Tingkat pengangguran di AS sebesar 4,08% dibandingkan jumlah angkatan kerja. Sebenarnya tingkat pengangguran di AS masih relatif rendah dibanding di negara-negara lainnya, sehingga pengangguran dan tampilan YouTube tentang homeless sebagai suatu alasan untuk membangkitkan AS lebih berfungsi sebagai alat propaganda semata. Penting, namun bukan itu sebagai motif yang utama.
Volume ekspor perdagangan barang dan jasa AS diprediksi tumbuh sebesar 2,5% tahun 2025. Sebaliknya volume impor barang dan jasa mereka tumbuh sebesar 1,79% pada prediksi tahun yang sama.
Volume impor barang tumbuh 1,6% dan volume ekspor barang tumbuh sebesar 4,19%.
Maknanya, sesungguhnya tidak ada urgensi menggunakan taktik mengubah dari negara eksportir yang tumbuh lebih tinggi dibanding sebagai negara importir dengan cara menaikkan tarif impor adalah suatu argumentasi omong kosong juga, melainkan lebih bermotif untuk melipatgandakan superioritas AS sebagai negara besar super power tingkat dunia menggunakan taktik proteksionisme.
Sama sekali tidak ada argumentasi krisis untuk membangun kejayaan AS, selain dari urusan kapitalisme dan ambisi Trump dalam lebih menguasai dunia.
Untuk alasan memperbaiki laju inflasi juga bukan, karena prediksi laju inflasi AS sebesar rata-rata 1,85% tahun 2025, yakni lebih rendah dibandingkan tahun 2024 yang sebesar 4,7% per tahun.

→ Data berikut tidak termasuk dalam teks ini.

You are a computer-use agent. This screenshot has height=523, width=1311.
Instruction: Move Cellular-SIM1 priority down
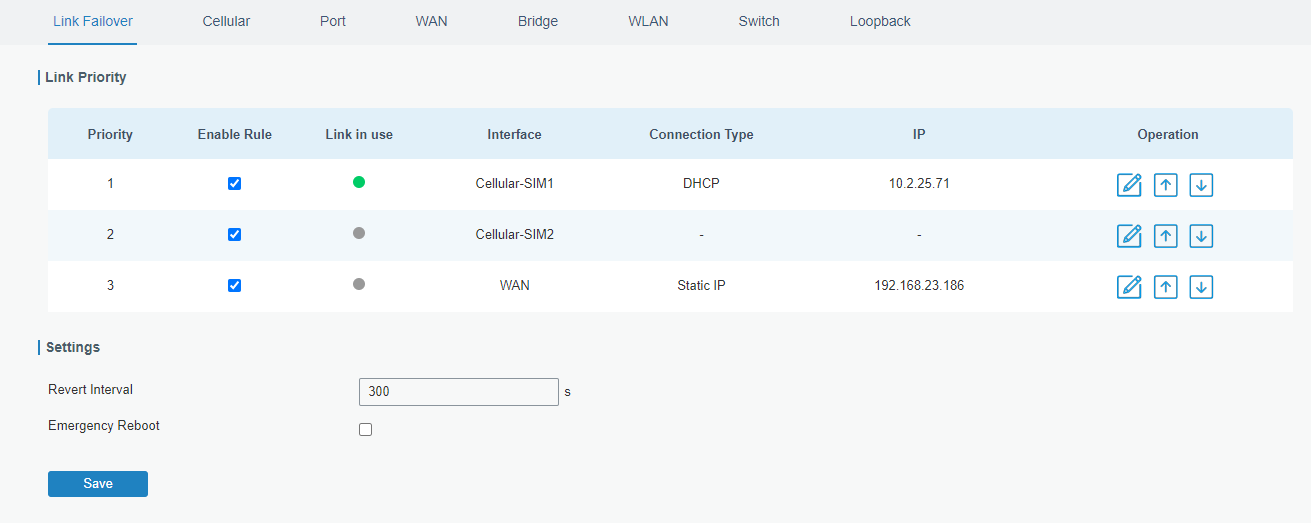1201,185
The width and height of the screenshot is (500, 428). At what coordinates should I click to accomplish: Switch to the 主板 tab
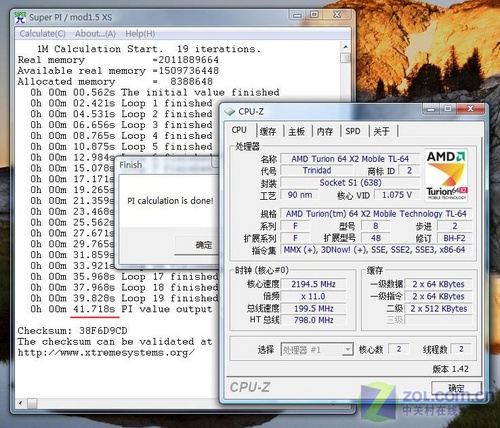click(296, 131)

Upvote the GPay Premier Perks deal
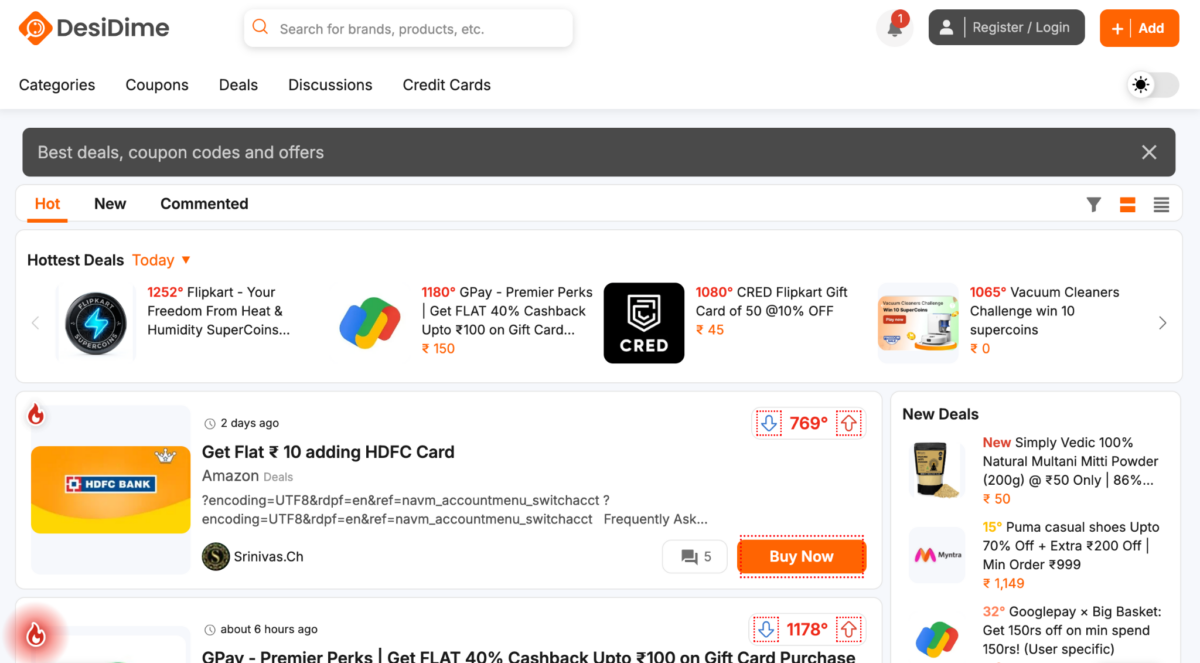[849, 629]
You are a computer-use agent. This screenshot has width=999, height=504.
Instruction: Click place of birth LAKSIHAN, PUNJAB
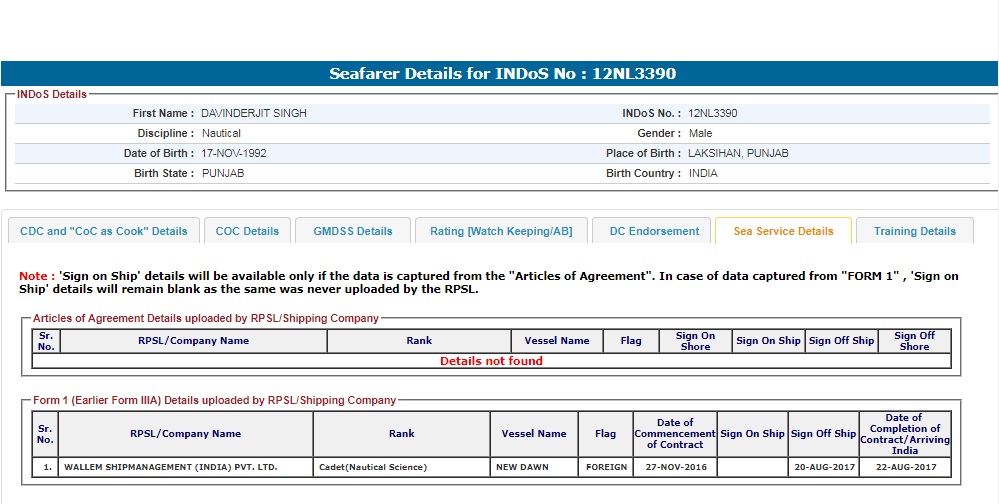(738, 154)
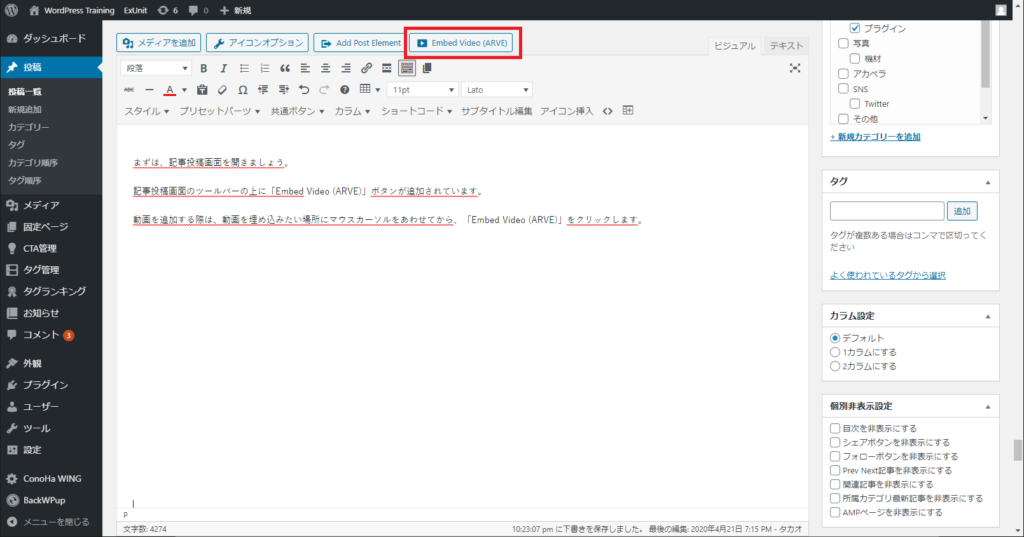Image resolution: width=1024 pixels, height=537 pixels.
Task: Toggle bold formatting in the editor toolbar
Action: pyautogui.click(x=204, y=68)
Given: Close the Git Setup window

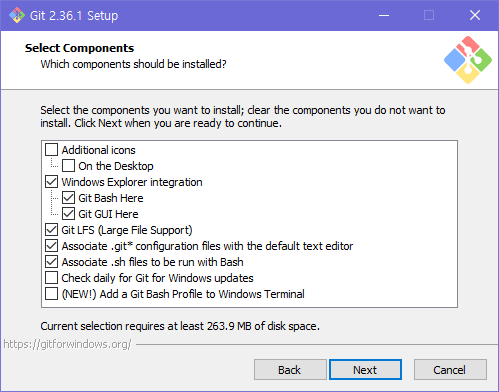Looking at the screenshot, I should tap(475, 15).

Juga bukan karena alasan perbaikan neraca pembayaran yang defisit sebesar minus 3,078% dari PDB tahun 2025. Namun antara lain yang merupakan alasan penting untuk perbaikan utang netto AS sebesar 101,69% PDB, namun masalah utang yang besar ini sama sekali bukan hanya masalah, terlebih terkesan sebagai alasan utang dari kapitalis kantong kiri ke kantong kanan.
Masalah utang ini juga bukanlah menjadi masalah sebagai motif memperbaiki kinerja pemerintahan AS dalam kepemimpinan Donald Trump secara terbuka lebar-lebar.
Penyelesaian masalah utang ini, juga bukanlah cara terbaik dengan menaikkan tarif impor sedunia dan mengubah persaingan bebas menjadi perang dagang sebagai taktik semua dari politik perang dagang tingkat dunia. Mari kita sadarkan Trump secara global.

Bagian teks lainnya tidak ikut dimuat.